Please introduce yourself. What do you do? Why? What do you want people to know about you?
I’m a cellist and clown. It took more than a few years of doing both before I believed the two worlds could co-exist in a state of play or professionalism but, here I am. Both my parents are pianists and I grew up surrounded by music and music education. When I was in 3rd grade I started playing the cello and, as most people could guess, being a cellist requires a lot of discipline and focus. I’ve spent thousands and thousands of hours in rehearsals and practice rooms refining my skill.
LA has been mostly good to me and my music career. I was the cellist on Glee for four seasons, I’ve played major venues like the Hollywood Bowl, and TV spots like the American Music Awards, and been able to maintain a steady resume of both classical and commercial work.
I found clown after a few months in the improv program at Second City when a classmate connected me to an indie improv/clowning duo that often had musicians sit in with them. I began playing 20-minute sets with them in these tiny comedy venues around LA that were just torture for me as a classical musician. It seemed an impossible task to sit on stage without feeling held to the standards of the instrument or my training. Thank God they stuck with me and I stuck with them because after a few years I settled into the state of chaos, uncertainty, failure, and eternal hope that the clown lives in.
I went through the programs at Second City, iO West, and Groundlings but became more invested in the clown world. Currently, I’m performing the third Sunday of every month at the Elysian Theater with a Fluxus-inspired, avant-garde clown troupe that performs 26 pieces of performance art in one hour. It’s called The Nonsemble Presents: The Month Long Ham Festival and the show morphes every month into something new.
What qualities make you different and unique from everyone else in the industry?
I’m sure there are other cellists out there in the world who are fusing music and comedy but I’ve come to discover more and more what my unique voice as a clown is. I’m undoubtedly a sad clown and find my sets greatly draw on pathos and exorcising the feelings of perfectionism and pressure I think everyone struggles with.
The cello alone seems to be a symbol of these ideas and yet, I completely love it at the same time. I’ve found a lot of ease and freedom in sliding into these spaces that most people try so hard to avoid or hide.

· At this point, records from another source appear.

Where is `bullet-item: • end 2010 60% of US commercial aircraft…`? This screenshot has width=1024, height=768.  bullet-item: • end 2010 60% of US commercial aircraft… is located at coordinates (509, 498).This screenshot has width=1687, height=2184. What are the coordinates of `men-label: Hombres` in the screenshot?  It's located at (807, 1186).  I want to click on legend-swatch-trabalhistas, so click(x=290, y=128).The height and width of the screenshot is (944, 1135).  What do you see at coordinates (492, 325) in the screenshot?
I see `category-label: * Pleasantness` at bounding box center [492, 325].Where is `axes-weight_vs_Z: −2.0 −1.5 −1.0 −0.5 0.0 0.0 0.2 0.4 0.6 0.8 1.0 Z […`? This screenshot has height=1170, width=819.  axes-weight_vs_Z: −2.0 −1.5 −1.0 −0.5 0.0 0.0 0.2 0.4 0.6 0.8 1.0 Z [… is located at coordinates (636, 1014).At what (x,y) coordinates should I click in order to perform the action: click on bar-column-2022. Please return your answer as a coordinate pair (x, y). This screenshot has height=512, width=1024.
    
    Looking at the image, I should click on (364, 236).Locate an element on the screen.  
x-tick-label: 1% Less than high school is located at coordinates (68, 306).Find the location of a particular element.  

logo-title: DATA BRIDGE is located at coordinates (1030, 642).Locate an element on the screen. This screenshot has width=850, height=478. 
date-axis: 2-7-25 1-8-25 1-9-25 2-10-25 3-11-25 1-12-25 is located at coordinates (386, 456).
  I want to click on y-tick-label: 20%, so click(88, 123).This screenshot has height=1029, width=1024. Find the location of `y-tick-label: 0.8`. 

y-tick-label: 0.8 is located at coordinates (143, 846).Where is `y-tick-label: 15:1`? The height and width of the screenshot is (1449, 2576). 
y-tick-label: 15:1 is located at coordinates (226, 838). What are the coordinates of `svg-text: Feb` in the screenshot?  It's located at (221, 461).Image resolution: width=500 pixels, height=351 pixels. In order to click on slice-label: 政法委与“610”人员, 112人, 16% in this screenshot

Audiences seem to respond really well to watching the poise of a 5’10”, blonde, classically trained cellist crack and fall. I’m aware that sounds like a rational human’s worst nightmare but I hope all my students and audiences come to find they have permission to sit with those feelings too.
Describe THAT moment when you realized you’re doing what you were born to do.
I knew fairly immediately I was going to play the cello and I knew fairly immediately I was going to be in comedy. They were just these bizarre “wand chooses the wizard” type moments where it all made sense. Fusing them together has, honestly, been slightly terrifying. There’s so much weight and internal passion behind it that it amplifies the feelings of fear. What if nobody likes what I’m doing? What if everybody likes what I’m doing? What will I do afterward?
2021 was a year of pretty continuous hardship including a tailbone fracture that left me in bed for five weeks wondering what the other side of this injury would look like. Would I have chronic pain when sitting? Would cello playing become unbearable? Would movement be limited? Just this crippling anxiety on top of a global pandemic.
Coming out of the injury my career has actually been even better and yet under that is now a drive that if I’m not doing the thing I was born to do, getting up on stage, telling stories, playing, moving, sharing music, then what’s the point? Having it taken away was far more anxiety-producing than the anxiety of putting it out into the world could ever be.
What’s been the biggest challenge you’ve had to go through and how did you grow through it?
Well, I sort of just answered this. I highly, highly advise against fracturing your tailbone, not having good medical coverage, going through extreme family stress, financial stress, a global pandemic, physical therapy, mental therapy, a breakup, and a re-closing down of all work, shows, and venues within an eight-month period.
I think I’m going to be processing 2021 for the next ten years of my life… I spent a lot of time learning about suffering during that time. My pastor has said before, “God is more interested in your character than your comfort.” I’m not always sure if that’s a comforting thought. It’s one I definitely wrestle with daily and vocally. What I do know is that I am in control of who I become.
There’s always “the other side” to everything we go through and we get to choose who we are in that space. I am in control of who I am on the other side of my challenges. I’m in control of the way I tell the stories and I hope that someone else relates to a part of it and is inspired to a more positive place in their journey.
Who are the TOP 3 people you’d want to meet that could elevate your career or business? Why these specific individuals?
I want to play a viola/cello duet with John Oliver. So many performing arts groups struggled through the pandemic and I’d love to collaborate on some fundraising for musicians in need.
Similarly, I know Rachel Dratch played cello way back in the day. She did a blackout on the Second City MainStage in Chicago that I watched on DVD out here and it changed my life. The whole bit didn’t even last two minutes and it completely made me believe I could do anything I wanted in comedy using what was already available to me. If she wanted to produce my show, I wouldn’t say no.
The third, is probably Weird Al. I started out writing a lot of parody and I will never give up on the dream that he and I will work together someday.